§ Tarea: Cita literalmente todos los registros que siguen, línea por línea.

§ Datos para localizar objetivos visibles:
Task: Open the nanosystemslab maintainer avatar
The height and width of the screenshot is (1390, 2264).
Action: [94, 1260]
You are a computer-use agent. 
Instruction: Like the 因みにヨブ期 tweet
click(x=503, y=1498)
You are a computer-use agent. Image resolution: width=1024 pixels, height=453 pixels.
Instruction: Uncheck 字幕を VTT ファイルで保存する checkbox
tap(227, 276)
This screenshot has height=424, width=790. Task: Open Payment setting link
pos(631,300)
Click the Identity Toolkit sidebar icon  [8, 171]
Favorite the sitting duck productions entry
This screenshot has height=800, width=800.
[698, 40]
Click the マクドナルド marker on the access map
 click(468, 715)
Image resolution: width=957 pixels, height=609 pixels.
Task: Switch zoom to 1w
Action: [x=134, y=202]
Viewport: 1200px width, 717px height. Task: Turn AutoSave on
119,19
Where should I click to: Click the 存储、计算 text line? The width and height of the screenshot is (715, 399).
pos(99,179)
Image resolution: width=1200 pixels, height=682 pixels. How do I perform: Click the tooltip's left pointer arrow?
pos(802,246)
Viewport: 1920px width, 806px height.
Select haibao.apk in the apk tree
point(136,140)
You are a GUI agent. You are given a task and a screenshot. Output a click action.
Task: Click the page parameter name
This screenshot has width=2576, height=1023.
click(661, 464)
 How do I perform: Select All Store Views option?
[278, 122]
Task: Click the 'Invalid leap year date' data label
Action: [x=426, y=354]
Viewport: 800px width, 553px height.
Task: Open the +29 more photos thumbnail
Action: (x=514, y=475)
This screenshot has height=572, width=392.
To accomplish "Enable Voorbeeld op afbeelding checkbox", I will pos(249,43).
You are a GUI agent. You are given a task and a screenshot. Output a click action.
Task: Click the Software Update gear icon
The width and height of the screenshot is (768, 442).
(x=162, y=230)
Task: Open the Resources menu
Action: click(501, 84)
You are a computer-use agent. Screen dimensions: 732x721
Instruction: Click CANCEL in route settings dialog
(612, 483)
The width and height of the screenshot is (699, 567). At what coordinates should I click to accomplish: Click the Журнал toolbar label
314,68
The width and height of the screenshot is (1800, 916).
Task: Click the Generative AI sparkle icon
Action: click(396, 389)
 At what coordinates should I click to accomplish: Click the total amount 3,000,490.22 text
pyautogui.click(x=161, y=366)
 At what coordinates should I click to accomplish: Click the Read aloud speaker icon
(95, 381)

§ Respuesta del ejercicio:
Task: Open the nanosystemslab maintainer avatar
The height and width of the screenshot is (1390, 2264).
Action: [94, 1260]
You are a computer-use agent. 
Instruction: Like the 因みにヨブ期 tweet
click(x=503, y=1498)
You are a computer-use agent. Image resolution: width=1024 pixels, height=453 pixels.
Instruction: Uncheck 字幕を VTT ファイルで保存する checkbox
tap(227, 276)
This screenshot has height=424, width=790. Task: Open Payment setting link
pos(631,300)
Click the Identity Toolkit sidebar icon  [8, 171]
Favorite the sitting duck productions entry
This screenshot has height=800, width=800.
[698, 40]
Click the マクドナルド marker on the access map
 click(468, 715)
Image resolution: width=957 pixels, height=609 pixels.
Task: Switch zoom to 1w
Action: [x=134, y=202]
Viewport: 1200px width, 717px height. Task: Turn AutoSave on
119,19
Where should I click to: Click the 存储、计算 text line? The width and height of the screenshot is (715, 399).
pos(99,179)
Image resolution: width=1200 pixels, height=682 pixels. How do I perform: Click the tooltip's left pointer arrow?
pos(802,246)
Viewport: 1920px width, 806px height.
Select haibao.apk in the apk tree
point(136,140)
You are a GUI agent. You are given a task and a screenshot. Output a click action.
Task: Click the page parameter name
This screenshot has width=2576, height=1023.
click(661, 464)
 How do I perform: Select All Store Views option?
[278, 122]
Task: Click the 'Invalid leap year date' data label
Action: [x=426, y=354]
Viewport: 800px width, 553px height.
Task: Open the +29 more photos thumbnail
Action: (x=514, y=475)
This screenshot has height=572, width=392.
To accomplish "Enable Voorbeeld op afbeelding checkbox", I will pos(249,43).
You are a GUI agent. You are given a task and a screenshot. Output a click action.
Task: Click the Software Update gear icon
The width and height of the screenshot is (768, 442).
(x=162, y=230)
Task: Open the Resources menu
Action: click(501, 84)
You are a computer-use agent. Screen dimensions: 732x721
Instruction: Click CANCEL in route settings dialog
(612, 483)
The width and height of the screenshot is (699, 567). At what coordinates should I click to accomplish: Click the Журнал toolbar label
314,68
The width and height of the screenshot is (1800, 916).
Task: Click the Generative AI sparkle icon
Action: click(396, 389)
 At what coordinates should I click to accomplish: Click the total amount 3,000,490.22 text
pyautogui.click(x=161, y=366)
 At what coordinates should I click to accomplish: Click the Read aloud speaker icon
(95, 381)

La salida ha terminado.